→ WORK INSTRUCTIONS:
1 > According to the COVID-19 article, what position does Dr. Ashish Jha currently hold?
2 > Copy the part of the COVID-19 article between "Dr. Ashish Jha, former" and "needlessly — from flu.", inclusive.

→ TEXT:
....
Earlier this month, President Joe Biden declared the COVID-19 pandemic over.
But many experts say COVID-19 still isn’t just another seasonal respiratory virus and, even if it were, it would be hard to manage when people are struggling to get, and pay for, vaccines.
Dr. Ashish Jha, former White House COVID-19 response coordinator, says Biden had strategies to ease what he knew would be a rocky shift away from a federal single-payer to private insurance and commercial suppliers.
He declined to list those efforts or say how many had been implemented.
But he emphasized that, no matter what, the country needs something better than a return to normal.
“The goal should not be, ‘Well, let's just go ahead and — we barely could manage RSV and flu, let's just go ahead and throw in COVID and see how it goes,’” said Jha, who is currently dean of the Brown University School of Public Health. “It's not going to go well.”
As examples, he cited systemic inequities, overcrowded hospitals during the holidays and the tens of thousands who die each year — often needlessly — from flu.
....
→ RECORD SET:
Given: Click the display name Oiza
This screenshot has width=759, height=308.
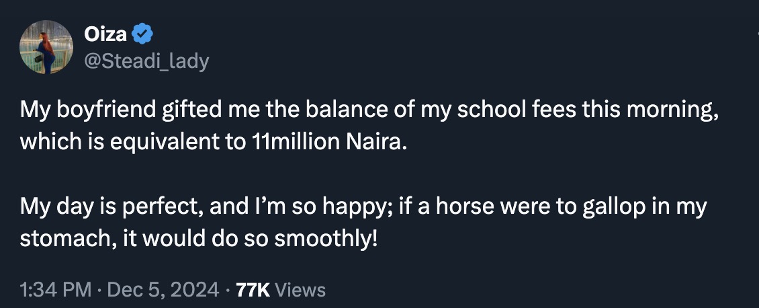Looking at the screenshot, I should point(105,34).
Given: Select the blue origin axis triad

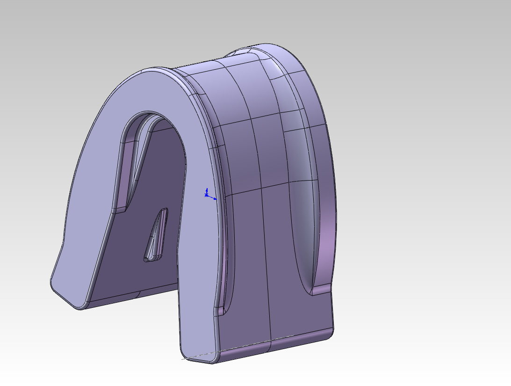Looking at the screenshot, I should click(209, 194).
....
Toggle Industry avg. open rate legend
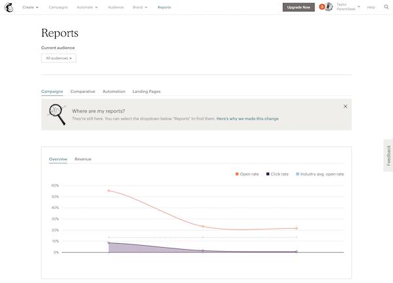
....
→ RESPONSES TO THE EXERCISE:
1 > He is dean of the Brown University School of Public Health.

2 >
Dr. Ashish Jha, former White House COVID-19 response coordinator, says Biden had strategies to ease what he knew would be a rocky shift away from a federal single-payer to private insurance and commercial suppliers.
He declined to list those efforts or say how many had been implemented.
But he emphasized that, no matter what, the country needs something better than a return to normal.
“The goal should not be, ‘Well, let's just go ahead and — we barely could manage RSV and flu, let's just go ahead and throw in COVID and see how it goes,’” said Jha, who is currently dean of the Brown University School of Public Health. “It's not going to go well.”
As examples, he cited systemic inequities, overcrowded hospitals during the holidays and the tens of thousands who die each year — often needlessly — from flu.